SAYFALAR

25 Ağustos 2014 Pazartesi

Balkanlar turla değil, tarihle hatırlanmalı

"Aman ölüm, zalim ölüm, üç gün ara ver."
Çalın Davulları (Selanik Türküsü)

"Bizde Koçana'da bir dirhem erzak, bir çuvâl peksimâd yok."
- Selanikli Bahrî, Bâlkân Harbi'nde Garb Ordusu

Balkan Harbi üzerine yüzlerce kitap yazıldı ülkemizde. Batıdan çevrilenler de cabası. Hemen hemen hepsinde savaşın askerî ve siyasi tarafı derinlemesine inceleniyor, yani ortak nokta aynı. Bu da kitapların birbirini tekrar eder nitelikte olmasına sebep oluyor. Hatta kimi kitaplar var ki, istatistik raporundan farksız. Ölenler ve kalanlardan başka birkaç yorum, o kadar. Tarihimizin en keder yüklü harplerinden biridir oysa Balkan Harbi. Sadece askerî ve siyasî olarak değil; birçok günlüğün incelenerek, dönemin gazetele haberlerinden faydalanarak, harbin sosyolojik ve ekonomik tarafını masaya yatırarak, hem iç hem de dış dinamiklerin ciddi kaynaklarla irtibatlı ve teferruatlı bir şekilde ele alınarak değerlendirilmesi gerekir. İşte Necmettin Alkan'ın "Ve Selanik Düştü" kitabı bu özellikleri taşıyor. Çünkü sadece ciddi tarih araştırmacısına ya da kesintisiz tarih okuyucusuna değil, bu memleket topraklarının gerisini ilerisini bilmek isteyen, kısacası "düşünmeyi bilen" herkesin Balkan Harbi'ni bilmesi elzemdir.

— Toplanan veriler —
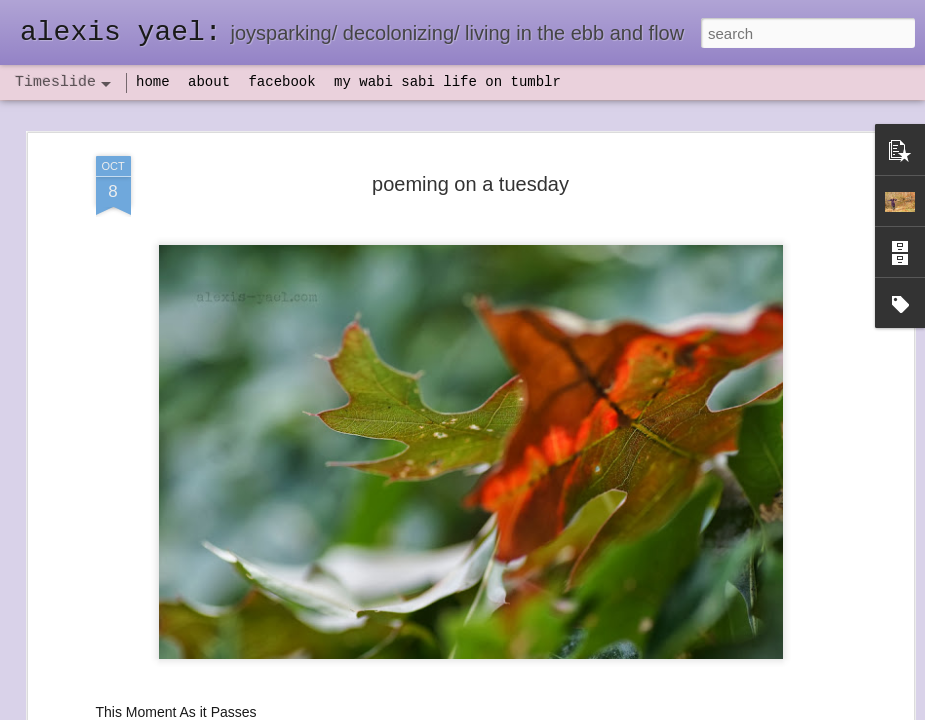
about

— Alıştırmalar —
• a. Balkan Harbi yazısı, savaşın askerî ve siyasî yönün ötesinde nasıl değerlendirilmesi gerektiğini anlatırken birkaç yol sayıyor. Bu yolların hepsini sıralayın.
• b. Balkan Harbi yazısını son cümlesinin ardından sürdürün.

— Yanıtlar —
• a.
- Birçok günlüğü incelemek
- Dönemin gazete haberlerinden faydalanmak
- Harbin sosyolojik ve ekonomik tarafını masaya yatırmak
- Hem iç hem de dış dinamikleri ciddi kaynaklarla irtibatlı ve teferruatlı bir şekilde ele almak

• b.
8 Ekim 1912 - 18 Temmuz 1913 tarihleri arasında cereyan eden Balkan Harbi, sadece Balkan Yarımadasını değil, tüm garbı ve şarkı etkisi altında bırakmıştır. Bulgaristan, Sırbistan, Yunanistan ve Karadağ'ın Osmanlı İmparatorluğu'na karşı bir olarak başlattığı savaşta bir çok muharebe meydana gelmiştir. Balkanlardaki Müslüman Türk halkı ciddi bir etnik ve kültürel temizliğe maruz kalmış, üç ay gibi kısa bir sürede çok önemli topraklar kaybedilmiş, Selanik gibi Osmanlı'nın en önemli şehirlerinden biri tek kurşun dahi atılmadan teslim edilmiş, Edirne önce kaybedilmiş sonra yeniden alınmış, büyük devletler bir olup "hasta adam"ı daha kolay öldürmenin yollarını aramış, 1908 Jön Türk ihtilali ile başlayan dönem askerin siyasete girmesiyle birlikte yerini tam bir kaos ortamına bırakmıştır. Bu çatışma dönemi Balkan Harbi'yle birlikte gelen felaket ve hezimetle tüm Türk topraklarını uzun yıllar sarsmıştır. Necmettin Alkan'ın daha önceki "Selanik'in Yükselişi" ve "Selanik İstanbul'a Karşı" kitaplarıyla birlikte bir seri tamamlanmış oluyor "Ve Selanik Düştü" ile. Sekiz bölüme ayrılan kitapta başlıklar şöyle: Balkanların "Balkanlaşması"nın Sosyo-Kültürel Temelleri: Felaketin Yatay Boyutu, Balkan Savaşı Arefesinde Osmanlı Devleti, Balkan İttifâkları ve Savaş Arefesinde Osmanlı Diplomasisi, Savaş Arefesinde Tarafların Askerî Durumları, Ve Savaş Başladı, Balkan Savaşı ve Avrupalı Büyük Devletler, Cephe Gerisinde Yaşanan Mezâlim, Avrupa Matbuatında Balkan Harbi. Anlaşıldığı üzere Balkan Harbi tüm boyutlarıyla kitapta ciddi bir incelemeye tabi tutuluyor.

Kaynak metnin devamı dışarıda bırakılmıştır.